As previsões para o final de ano são sempre sombrias quando se trata do movimento nas estradas de todo o país. É considerado o período mais crítico do ano pelas Polícias Rodoviárias por englobar os feriados de Natal e Réveillon, quando há grandes deslocamentos de pessoas para as tradicionais reuniões familiares e festas populares. 
 
Acrescente-se aí o elemento complicador das chuvas. Os temporais desta época do ano tornam o ato de dirigir em estradas e rodovias muito mais arriscado e tenso. As destruição das pistas de rodagem devido às águas é outro agravante para a viagem. Segundo dados oficiais, em Minas o movimento de veículos foi até 70% acima do normal em alguns trechos de rodovias.
 
O Brasil tem hoje uma frota de cerca de 81,7 milhões de veículos, entre unidades de passeio e de transporte, segundo números oficiais da Polícia Rodoviária Federal (PRF), enquanto a população brasileira se situa em torno de 200 milhões de habitantes. Um ano atrás eram 76 milhões de automóveis em circulação no país.
 
Nos governos de Getúlio Vargas e Juscelino Kubitschek, na década de 50, o país resolveu priorizar o transporte por automóvel, que seria um sinal de progresso do país que perseguia o desenvolvimento. Deu-se enorme apoio à indústria automotiva. Mas os governantes pecaram em não priorizar a modernização e melhoria das estradas, como ocorreu nos Estados Unidos, a “pátria do carro”.
 
A frota não para de crescer, como mostram os números da PRF, mas esse volume, incluindo o crescente recolhimento de impostos, não é acompanhado pela construção de estradas condizentes.
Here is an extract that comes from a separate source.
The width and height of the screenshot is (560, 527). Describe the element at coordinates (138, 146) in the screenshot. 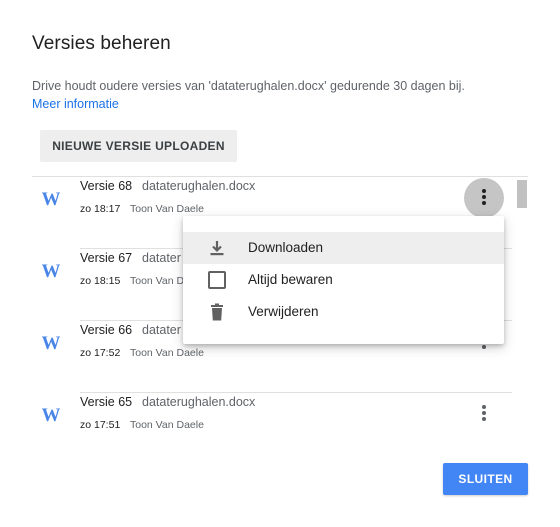

I see `upload-new-version-button: NIEUWE VERSIE UPLOADEN` at that location.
Os recursos que deveriam ser canalizados para as estradas não aparecem no montante necessário.
 
A Polícia Rodoviária Federal joga praticamente toda a culpa sobre os motoristas pelas estatísticas pavorosas de acidentes durante os períodos de feriados prolongados. Segundo a PRF, 92% dos acidentes em todo o país são provocados por falha humana, como imperícia (pouca experiência na condução do veículo) e imprudência. Mais: 32% das mortes resultaram de colisões frontais, a principal causa de óbitos nos acidentes.
 
Mas a colisão frontal só acontece porque as estradas não são duplicadas, uma condição sine qua non para um país com tráfego pesado como o nosso. A imperícia e a imprudência são fato incontestável, mas, certamente, seriam menos impactantes se a malha rodoviária brasileira fosse condizente com a opção pelo transporte sobre rodas. As concessões de rodovias à iniciativa privada estão atrasadas, tragicamente atrasadas, como atestam as estatísticas. Diante da incapacidade gerencial há décadas demonstrada pelo Ministério dos Transportes e Departamento Nacional de Infraestruta Terrestre (DNIT), gerada nem sempre por meras questões técnicas, a privatização seria o caminho natural. O preço da maior imperícia, a estatal, é a perda de milhares de vidas de brasileiros. Uma tragédia nacional equivalente ao drama de uma guerra.